» **Text for analysis**:
☆ ☆ ☆ ☆ ☆

Richard Allen Epstein (born April 17, 1943) is the Laurence A. Tisch Professor of Law at the New York University School of Law. He is also an Adjunct Scholar at the Cato Institute, the Peter and Kirsten Bedford Senior Fellow at Stanford University's Hoover Institution, and the James Parker Hall Distinguished Service Professor of Law Emeritus and a Senior Lecturer at the University of Chicago Law School. Epstein became a permanent faculty member at NYU School of Law in 2010. Epstein was chosen in a poll as one of the most influential legal thinkers of modern times.
He received an LLD, hc, from the University of Ghent, 2003. He has been a member of the American Academy of Arts and Sciences since 1985 and a Senior Fellow of the Center for Clinical Medical Ethics at the University of Chicago Medical School, also since 1983. He served as editor of the Journal of Legal Studies from 1981 to 1991, and of the Journal of Law and Economics from 1991 to 2001.
His books include The Case Against the Employee Free Choice Act (Hoover 2009); Supreme Neglect Antitrust Decrees in Theory and Practice: Why Less Is More (AEI 2007); Overdose: How Excessive Government Regulation Stifles Pharmaceutical Innovation (Yale University Press 2006); How Progressives Rewrote the Constitution(Cato 2006). Cases and Materials on Torts (Aspen Law & Business; 8th ed. 2004);Skepticism and Freedom: A Modern Case for Classical Liberalism (University of Chicago 2003): Cases and Materials on Torts (Aspen Law & Business; 7th ed. 2000);Torts (Aspen Law & Business 1999); Principles for a Free Society: Reconciling Individual Liberty with the Common Good (Perseus Books 1998): Mortal Peril: Our Inalienable Rights to Health Care (Addison-Wesley 1997); Simple Rules for a Complex World (Harvard 1995); Bargaining with the State (Princeton, 1993); Forbidden Grounds: The Case against Employment Discrimination Laws (Harvard 1992); Takings: Private Property and the Power of Eminent Domain (Harvard 1985); and Modern Products Liability Law (Greenwood Press 1980). He has written numerous articles on a wide range of legal and interdisciplinary subjects.

☆ ☆ ☆ ☆ ☆

» **Required action 1**:
Duplicate the passage in the text about Richard Epstein from "Richard Allen Epstein" up to and including "of modern times.".
» **Required action 2**:
According to the text about Richard Epstein, during which years did he serve as editor of the Journal of Legal Studies?

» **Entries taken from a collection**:
☆ ☆ ☆ ☆ ☆

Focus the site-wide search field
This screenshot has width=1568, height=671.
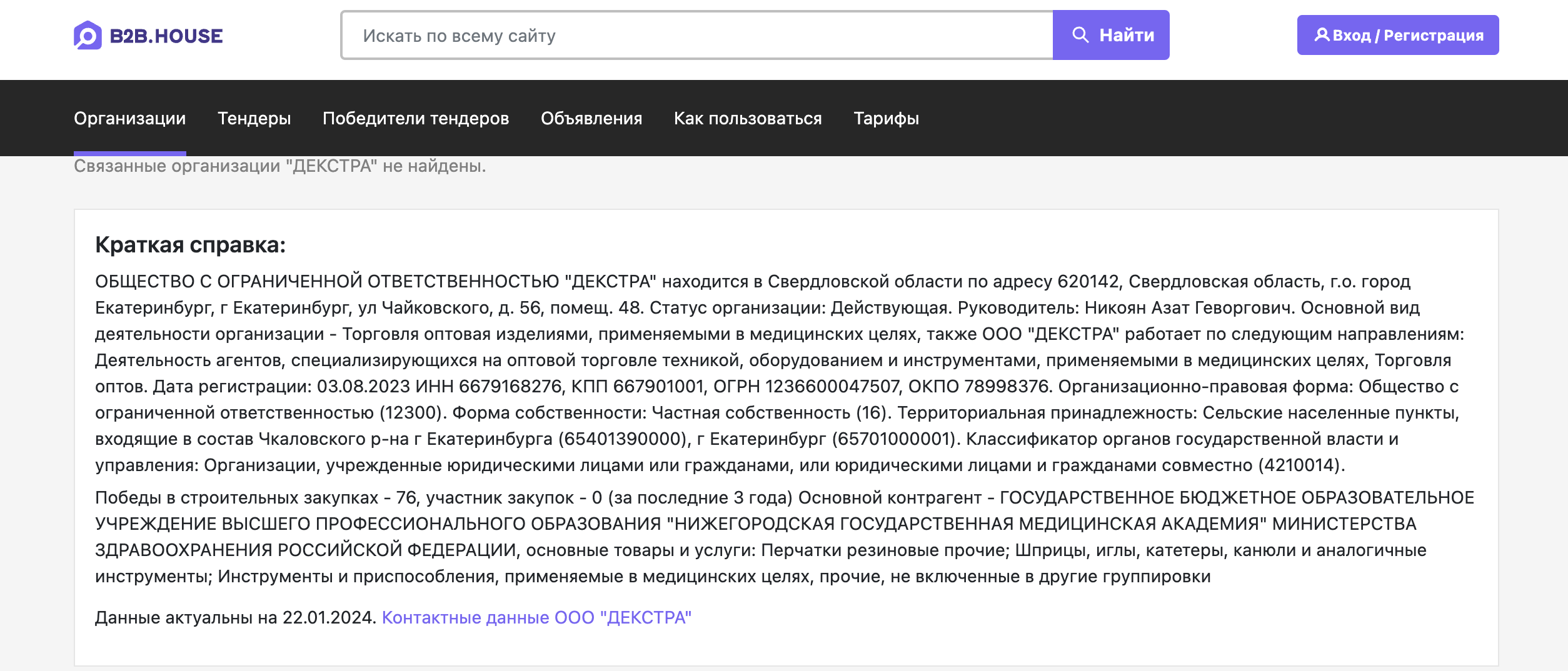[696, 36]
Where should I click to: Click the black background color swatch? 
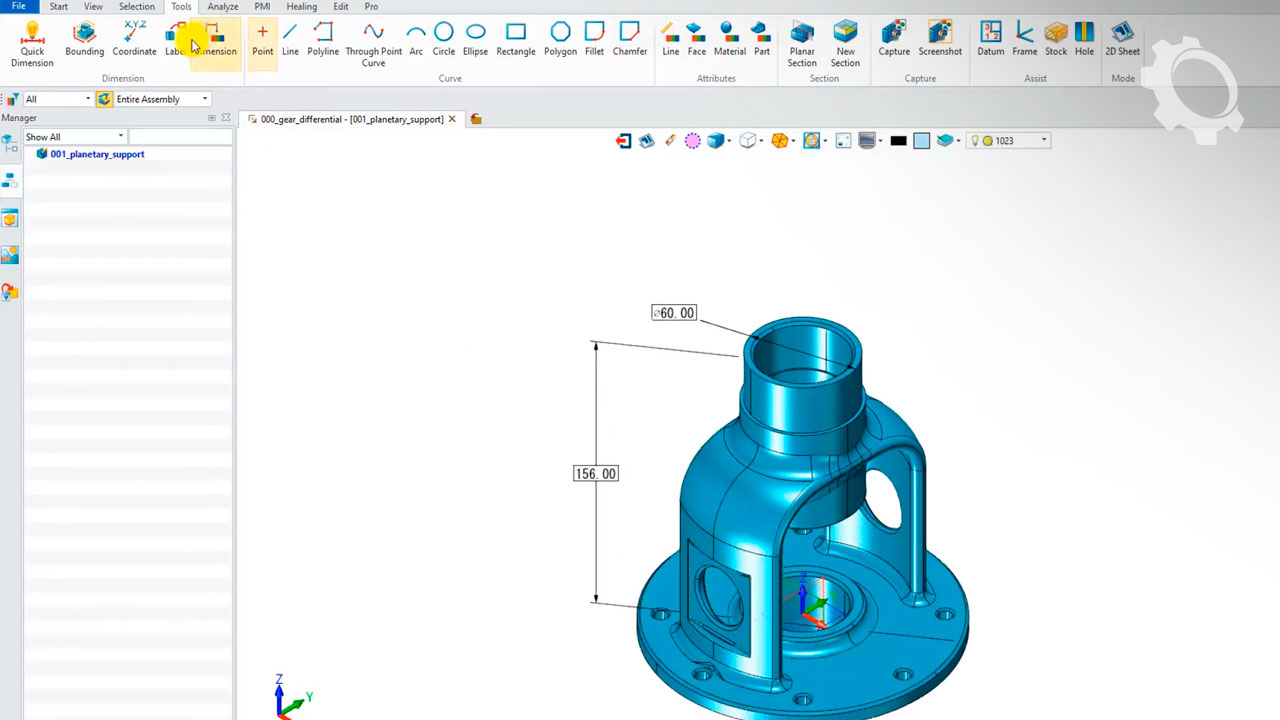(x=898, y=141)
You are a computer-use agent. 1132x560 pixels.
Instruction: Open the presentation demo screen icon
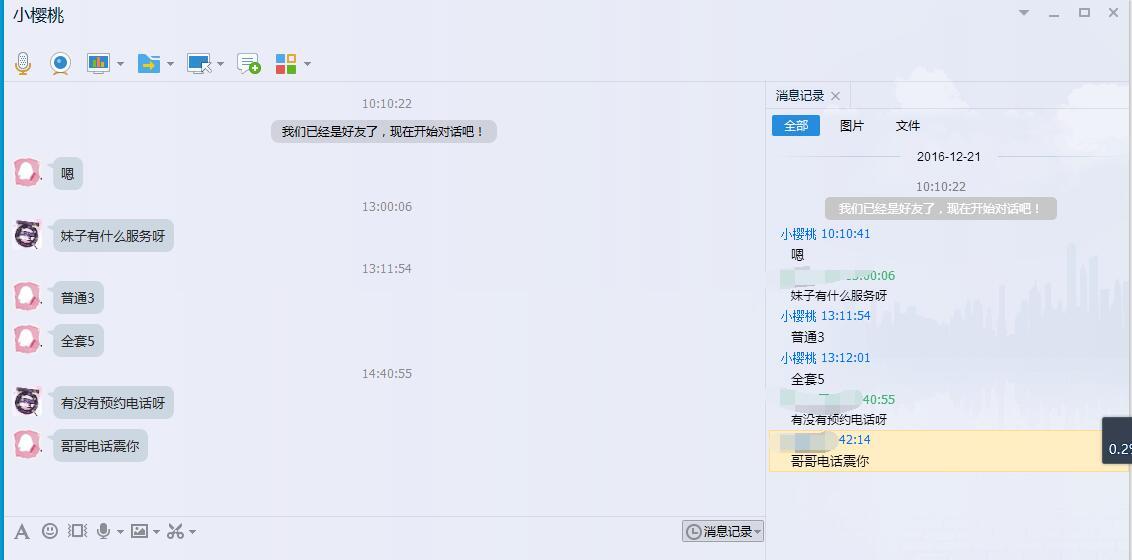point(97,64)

☆ ☆ ☆ ☆ ☆

» **Response 1**:
Richard Allen Epstein (born April 17, 1943) is the Laurence A. Tisch Professor of Law at the New York University School of Law. He is also an Adjunct Scholar at the Cato Institute, the Peter and Kirsten Bedford Senior Fellow at Stanford University's Hoover Institution, and the James Parker Hall Distinguished Service Professor of Law Emeritus and a Senior Lecturer at the University of Chicago Law School. Epstein became a permanent faculty member at NYU School of Law in 2010. Epstein was chosen in a poll as one of the most influential legal thinkers of modern times.

» **Response 2**:
From 1981 to 1991.